A Petrobras designou William Nozaki como diretor interino de Transição Energética e Sustentabilidade, sinalizando a continuidade da prioridade da estatal nas frentes de energia limpa e sustentabilidade.
A Petrobras anunciou uma mudança estratégica em sua cúpula, com a eleição de William Vella Nozaki para o cargo de diretor executivo interino de Transição Energética e Sustentabilidade. A nomeação, aprovada pelo Conselho de Administração, terá efeito a partir de 1º de agosto de 2026 e reforça o compromisso da gigante petrolífera brasileira com a agenda de sustentabilidade e o desenvolvimento de fontes de energia menos poluentes. Este movimento na gestão é crucial para os planos futuros da companhia no panorama global de energia.
A entrada de Nozaki representa mais um passo na reestruturação da alta gestão da empresa, que tem direcionado esforços significativos para consolidar sua atuação em projetos de baixo carbono. A diretoria de Transição Energética, criada em 2023, é um pilar fundamental para alinhar a Petrobras às demandas globais por uma matriz energética mais verde, buscando inovação e soluções sustentáveis.
Novo Ciclo na Liderança da Transição Energética
William Nozaki assumirá a posição que, interinamente, era ocupada por Wiliam França desde abril de 2026, acumulando funções com a diretoria de Processos Industriais e Produtos. A série de movimentações na alta gestão incluiu a nomeação de Angélica Laureano para a Diretoria de Logística, Comercialização e Mercados, após a saída de Claudio Schlosser.

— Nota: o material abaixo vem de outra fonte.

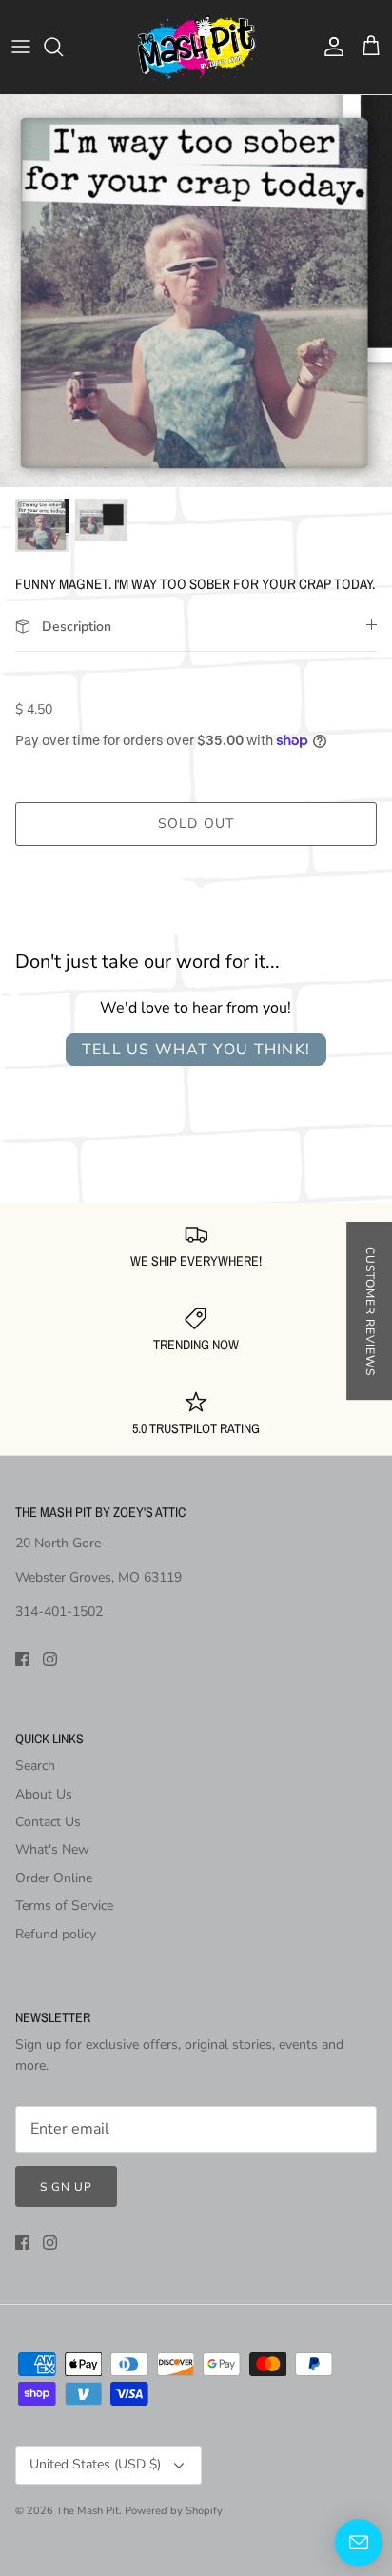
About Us (43, 1794)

A descontinuidade de Schlosser ocorreu no contexto de um leilão de Gás Liquefeito de Petróleo (GLP) que registrou ágios expressivos, em um período de intensa volatilidade nos preços de derivados de petróleo, influenciados por tensões geopolíticas.

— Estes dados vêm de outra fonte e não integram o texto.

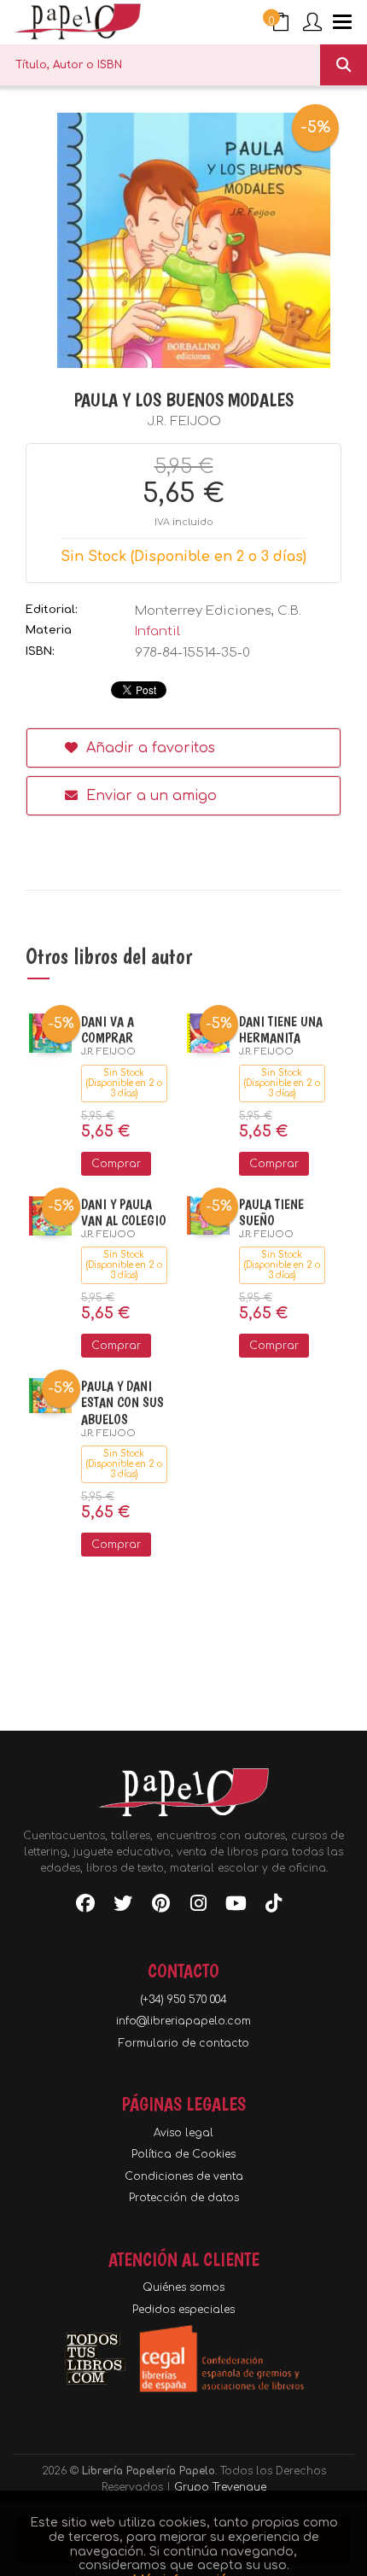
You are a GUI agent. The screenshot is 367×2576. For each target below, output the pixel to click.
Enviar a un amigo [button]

Previamente, Angélica Laureano havia substituído Maurício Tolmasquim, o primeiro executivo a encabeçar a diretoria de Transição Energética, que foi concebida para centralizar todas as iniciativas da empresa relacionadas a ações climáticas, projetos de energia renovável e a produção de combustíveis com menor intensidade de carbono. A criação dessa diretoria, em abril de 2023, marcou um divisor de águas na estratégia da Petrobras.
“A contínua evolução na liderança da diretoria de Transição Energética e Sustentabilidade reflete a seriedade com que a Petrobras encara os desafios e as oportunidades do futuro da energia, reforçando nosso foco em inovar e liderar o caminho rumo a uma economia mais sustentável,”, afirmou uma fonte próxima ao Conselho de Administração.
Perfil e Experiência do Novo Diretor
O currículo de William Nozaki demonstra uma trajetória alinhada com as demandas do setor. Antes de sua ascensão, ele já atuava como gerente executivo de Gestão Integrada de Transição Energética na própria Petrobras desde agosto de 2024. Além disso, é membro do Conselho de Administração da Transpetro desde dezembro de 2023, o que lhe confere uma visão ampla das operações do Grupo Petrobras.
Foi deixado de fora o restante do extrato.